Is the Media to Blame?
Dr. Joanne Cantor, a professor of Communication Arts at the University of Wisconsin-Madison, has testified before Congress and has advised the Federal Communications Commission, the American Medical Association, the National PTA, and the U.S. Department of Health and Human Services on issues related to television and children. She is the author of Mommy, I'm Scared: How TV and Movies Frighten Children and What We Can Do to Protect Them:
The school shootings in Littleton, Colorado, have focused attention on the impact of media violence as nothing ever has before. Perhaps it was the sheer scope of the rampage, or the fact that television covered the ongoing mayhem live, or the reports that the assassins laughed while committing murder. Perhaps this incident was simply the straw that broke the camel's back.

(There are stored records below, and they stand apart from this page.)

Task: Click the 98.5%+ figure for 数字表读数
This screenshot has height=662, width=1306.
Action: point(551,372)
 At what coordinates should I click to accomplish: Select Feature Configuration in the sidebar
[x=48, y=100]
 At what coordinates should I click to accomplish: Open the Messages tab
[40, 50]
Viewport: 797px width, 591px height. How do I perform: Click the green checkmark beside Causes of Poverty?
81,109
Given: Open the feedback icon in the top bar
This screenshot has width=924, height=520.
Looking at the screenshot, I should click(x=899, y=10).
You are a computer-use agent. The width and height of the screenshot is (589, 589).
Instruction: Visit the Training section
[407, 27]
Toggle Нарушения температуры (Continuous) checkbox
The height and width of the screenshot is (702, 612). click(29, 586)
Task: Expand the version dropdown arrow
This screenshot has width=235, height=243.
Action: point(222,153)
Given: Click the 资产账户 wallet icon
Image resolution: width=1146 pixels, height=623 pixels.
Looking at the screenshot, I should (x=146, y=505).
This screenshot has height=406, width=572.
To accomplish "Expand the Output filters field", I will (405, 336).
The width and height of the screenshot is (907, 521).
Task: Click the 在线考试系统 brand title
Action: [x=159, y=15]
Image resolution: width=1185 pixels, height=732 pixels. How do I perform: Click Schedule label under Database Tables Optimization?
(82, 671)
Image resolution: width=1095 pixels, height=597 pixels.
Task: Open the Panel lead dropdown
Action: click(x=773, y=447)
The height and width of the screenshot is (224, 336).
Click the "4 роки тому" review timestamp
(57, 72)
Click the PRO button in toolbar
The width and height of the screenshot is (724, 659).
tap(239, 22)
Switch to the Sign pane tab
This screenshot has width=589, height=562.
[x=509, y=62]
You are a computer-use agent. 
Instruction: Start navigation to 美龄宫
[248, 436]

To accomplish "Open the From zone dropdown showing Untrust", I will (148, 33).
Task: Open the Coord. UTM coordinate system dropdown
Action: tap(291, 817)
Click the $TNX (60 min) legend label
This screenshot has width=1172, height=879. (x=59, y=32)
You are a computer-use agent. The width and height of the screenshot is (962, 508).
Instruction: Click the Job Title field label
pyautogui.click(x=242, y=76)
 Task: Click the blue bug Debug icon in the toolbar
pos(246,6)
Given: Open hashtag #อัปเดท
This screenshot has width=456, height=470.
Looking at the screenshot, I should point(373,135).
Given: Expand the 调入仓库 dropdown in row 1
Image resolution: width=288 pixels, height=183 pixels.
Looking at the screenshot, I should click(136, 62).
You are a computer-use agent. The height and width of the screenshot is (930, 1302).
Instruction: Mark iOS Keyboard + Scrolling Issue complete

Is media violence to blame for these murders? I don't believe the concept of blame is useful here. Violence in the media does not "cause" teen-agers to plan and carry out massacres. Tragedies such as these are the result of many unhealthy influences working together. However, research shows that repeated exposure to gratuitous violence desensitizes children to the horror of violence and contributes to their adoption of violent attitudes and behaviors. There is an overwhelming consensus on this point among researchers and public health organizations, and a recent meta-analysis of more than 200 studies supports this consensus. Habitual exposure to glamorized, sanitized, and trivialized violence may well encourage adolescents who are already angry, alienated, and depressed to express their rage through actions that might otherwise have been unthinkable. More importantly, these extreme outcomes should force us to acknowledge that exposure to gratuitous violence is unhealthy for all of our children, not just those on the verge of acting out violently.
The real question is 'what can we do about it?' In my book, Mommy, I'm Scared, which is about protecting children from media violence, I concede that the manufacturing of images of violence is a highly lucrative enterprise, and it would be naive to expect the entertainment industry to clean up its act enough that parents won't have to take action. Parents need information, but unfortunately, the industry that makes its money off violence also controls the flow of information about violence's effects.
I believe public policy that gives parents more accurate information about the risks of media exposure and more control over their children's access to media violence is an important and feasible approach to the issue. The mandatory inclusion of the v-chip in new televisions is an exciting step in the right direction, but government needs to ensure that honest, useful information about the v-chip is made readily available to parents. If television does not promote the v-chip voluntarily (and I doubt it will do an adequate job f this), the government should fund a large-scale public information campaign about it and about the conclusions of scientific research on the risks to children's mental health of exposure to media. Government should also fund research that explores whether the ratings and labels of television shows, movies, and video games are accurate and useful to parents, and it should publicize the findings of that research. And when industries volunteer to cooperate in protecting children, as when movie theater owners promise to check teenagers' ID's at R-rated movies, it should fund follow-up evaluations to determine whether the policies are effective.
The problem of the unhealthy effects of exposure to media violence will be with us for a long time after the news media's obsessive focus moves on to other things. Public policy should ensure that efforts to reduce the harm continue even after the memory of Littleton fades.